Originally, a writer could refer to man and mankind with impunity. He (and, invariably, he was referred to as he) was safe in the knowledge that nobody could complain about that generalisation. The late Neil Armstrong’s ‘one small step for (a) man, one giant leap for mankind’ is possibly the most famous usage.
As using inclusive language came into style, a number of awkward constructions arose. Replacing man and mankind with human and humankind was simple enough. But then the writer must come to talk about… himself. Or herself. How to proceed? How to refer to the human writer without assuming their gender? Or, at the very least, how to include the possibility that the person being referred to could be another gender?
And so we come to the rather clumsy constructions of he/she, his/hers, or the especially awkward s/he. These are cumbersome in written language, and even more so when spoken.
But wait! one exclaims. Can one not simply use one as a pronoun, rendering all of one’s problems moot? Certainly. But as one sees, the use of one as a pronoun can rapidly get out of one’s control. This is not to mention the archaic tone which arises from its use, certainly not suitable for one’s academic or corporate documents.
In Australia, the Style manual for authors, editors and printers suggests that it may be suitable to use the ‘singular they’. This simply refers to replacing the cumbersome he/she (or similar) construction with they, allowing that word to function as a neutral pronoun, as in ‘When someone is happy, they laugh’.
The use of the singular they is not embraced by all writers of English, however, and so we arrive back at the usual problem in this language: competing standards. The United States, which produces a great deal of the language we read each day, generally prefers the use of he or she or similar.

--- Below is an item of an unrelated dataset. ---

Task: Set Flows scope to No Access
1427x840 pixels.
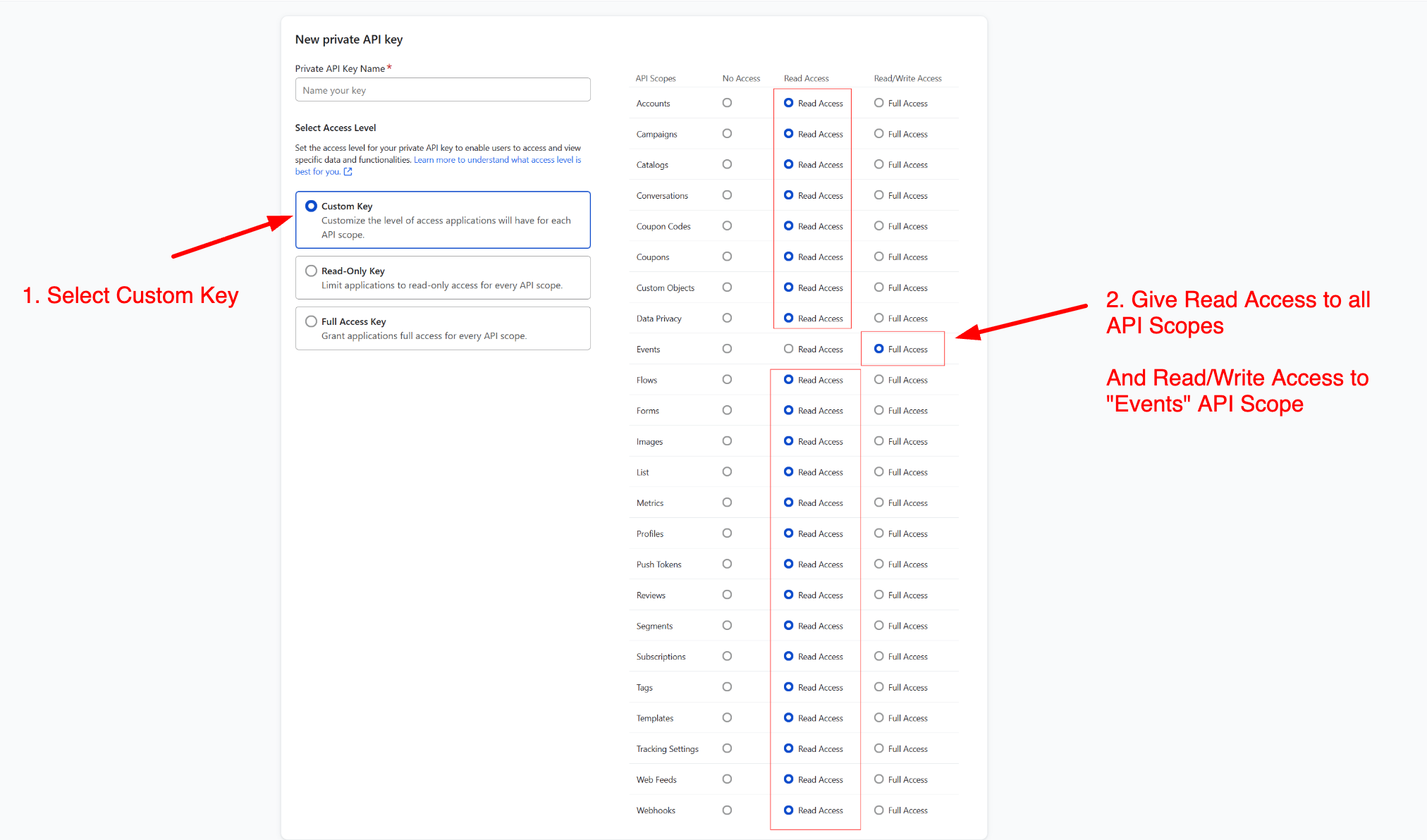Action: pos(727,380)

A huge number of pronouns have been invented in an attempt to fill the gap. A few have entered common knowledge, including zhe, co, and my personal favourite, thon – though none have actually reached common usage. As before, each attempt to create a standard gender-neutral pronoun simply adds to the long list of alternatives. Illinois English professor Dennis Baron has compiled a (long, long) list of such failures.
Most recently, news of an organically-generated gender-neutral pronoun surfaced in the US. According to the article, linguistic researchers in Baltimore investigated claims that children of the area were using the word yo to refer to themselves and each other, regardless of gender. After performing a battery of tests, the researchers concluded that young people indeed used the word in that sense.
Whether invented specifically, like thon, or evolving naturally, like yo, gender-neutral pronouns are an interesting case of speakers and writers trying to adapt their language for modern needs. It remains to be seen whether any of these useful, inclusive pronouns catch on in any significant sense.